Lacey just shook her head as she punched up one of the forensic reports. She didn't care what Savich did with his
Bureau quill. Goodness, she thought. She'd just made a joke to herself. It had been a long time. She saw Hannah come out of Savich's office, her face set. She wasn't about to say a word to that formidable woman. She sincerely doubted that Hannah Paisley would listen to Lacey's opinion on the time of day. She went back to work on the Ghost.

 

Lacey unfolded the
Boston Globe
, the last large city newspaper in her pile. She was tired of scouring the ten largest city newspapers every day of the week, but she couldn't stop. She'd done it for nearly seven years. It cost a fortune for all the subscriptions, but she had enough money from her trust fund so she'd never have to worry about feeding herself and buying as many subscriptions as she wanted. She knew he was out there. She would never stop.
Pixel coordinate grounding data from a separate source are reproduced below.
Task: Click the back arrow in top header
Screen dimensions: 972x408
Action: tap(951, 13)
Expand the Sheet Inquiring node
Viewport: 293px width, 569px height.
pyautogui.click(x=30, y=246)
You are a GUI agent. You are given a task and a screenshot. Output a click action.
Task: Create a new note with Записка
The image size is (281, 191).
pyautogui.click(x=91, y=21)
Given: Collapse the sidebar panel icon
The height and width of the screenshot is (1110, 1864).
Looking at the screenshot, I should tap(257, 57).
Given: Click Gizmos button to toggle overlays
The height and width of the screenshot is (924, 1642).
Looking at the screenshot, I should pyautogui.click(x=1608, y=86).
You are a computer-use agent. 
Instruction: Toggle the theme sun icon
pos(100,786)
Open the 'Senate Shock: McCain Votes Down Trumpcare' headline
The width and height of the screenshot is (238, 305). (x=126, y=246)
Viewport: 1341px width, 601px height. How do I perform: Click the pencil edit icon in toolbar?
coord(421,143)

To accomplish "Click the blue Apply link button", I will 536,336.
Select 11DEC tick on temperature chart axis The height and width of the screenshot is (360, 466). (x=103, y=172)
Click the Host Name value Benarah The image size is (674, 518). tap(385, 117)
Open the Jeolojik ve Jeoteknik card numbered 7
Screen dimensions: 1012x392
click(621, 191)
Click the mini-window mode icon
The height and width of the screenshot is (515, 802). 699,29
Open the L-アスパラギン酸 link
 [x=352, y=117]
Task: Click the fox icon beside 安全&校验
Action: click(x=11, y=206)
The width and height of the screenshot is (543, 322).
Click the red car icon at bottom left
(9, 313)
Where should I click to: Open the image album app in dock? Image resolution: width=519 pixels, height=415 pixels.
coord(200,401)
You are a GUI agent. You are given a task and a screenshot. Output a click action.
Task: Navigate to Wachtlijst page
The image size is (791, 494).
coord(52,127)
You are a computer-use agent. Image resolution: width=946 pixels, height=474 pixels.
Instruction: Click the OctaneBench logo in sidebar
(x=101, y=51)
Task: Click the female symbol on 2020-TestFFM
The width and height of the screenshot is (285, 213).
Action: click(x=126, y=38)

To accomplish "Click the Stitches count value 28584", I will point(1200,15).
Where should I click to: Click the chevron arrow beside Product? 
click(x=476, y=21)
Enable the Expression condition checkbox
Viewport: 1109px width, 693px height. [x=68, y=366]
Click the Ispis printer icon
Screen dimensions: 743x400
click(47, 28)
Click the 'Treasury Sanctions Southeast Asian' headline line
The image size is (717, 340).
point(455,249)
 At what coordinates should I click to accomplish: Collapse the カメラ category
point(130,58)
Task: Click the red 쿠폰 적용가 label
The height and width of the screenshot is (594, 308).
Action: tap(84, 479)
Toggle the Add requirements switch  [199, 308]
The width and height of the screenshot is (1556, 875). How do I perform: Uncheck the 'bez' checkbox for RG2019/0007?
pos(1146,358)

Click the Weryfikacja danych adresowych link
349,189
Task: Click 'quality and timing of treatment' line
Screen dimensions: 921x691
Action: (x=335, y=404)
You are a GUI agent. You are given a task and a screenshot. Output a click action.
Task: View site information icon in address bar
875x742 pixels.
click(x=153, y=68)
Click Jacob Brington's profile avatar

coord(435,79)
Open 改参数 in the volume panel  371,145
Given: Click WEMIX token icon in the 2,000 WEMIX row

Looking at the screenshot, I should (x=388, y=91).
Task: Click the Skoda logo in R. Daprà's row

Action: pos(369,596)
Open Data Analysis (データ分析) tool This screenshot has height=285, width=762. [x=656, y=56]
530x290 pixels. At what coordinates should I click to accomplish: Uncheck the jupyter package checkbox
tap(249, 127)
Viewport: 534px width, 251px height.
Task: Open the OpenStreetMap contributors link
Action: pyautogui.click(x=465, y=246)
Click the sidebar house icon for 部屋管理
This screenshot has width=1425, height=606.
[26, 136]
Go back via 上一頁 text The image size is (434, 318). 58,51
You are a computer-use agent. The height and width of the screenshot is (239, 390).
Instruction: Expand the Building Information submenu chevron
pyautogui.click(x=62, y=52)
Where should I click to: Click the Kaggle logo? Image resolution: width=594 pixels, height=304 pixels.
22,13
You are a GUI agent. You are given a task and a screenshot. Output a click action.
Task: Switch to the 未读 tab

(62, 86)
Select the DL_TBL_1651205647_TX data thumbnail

She couldn't believe it. She nearly dropped her coffee cup. It was on page three. Not a big article, but large enough to immediately catch her eye. She read:

“Yesterday evening at 6:30, Hillary Ramsgate, 28, a stockbroker with Hameson, Lyle & Obermeyer, was found brutally murdered in an abandoned warehouse on Pier Forty-one. Detective Ralph Budnack of the BPD said that she had apparently been led through a bizarre game that had resulted in her death from multiple stab wounds to her chest and abdomen. A note tied around her neck said that she had lost the game and had to pay the forfeit. At this point, police say they're following leads.”

He was back. In Boston. He'd begun again. She prayed that this poor woman was his first victim of this new cycle, that she hadn't missed others, or that he hadn't murdered women in small towns where the AP wouldn't pick up the story.

Hillary Ramsgate. Poor woman. She reread the newspaper article, then rose from her kitchen table. She had died just as Belinda and six other women in San Francisco had seven years ago. They'd all lost the game.

What the newspaper article didn't say was that her tongue had also been cut out. The police were holding that back. But Lacey knew all about that. She'd been brutally stabbed and her tongue had been sliced out.

The bastard.

She realized then that yesterday had been the seventh anniversary of the last murder.

Seven years. He'd struck seven years ago to the day. The monster was back.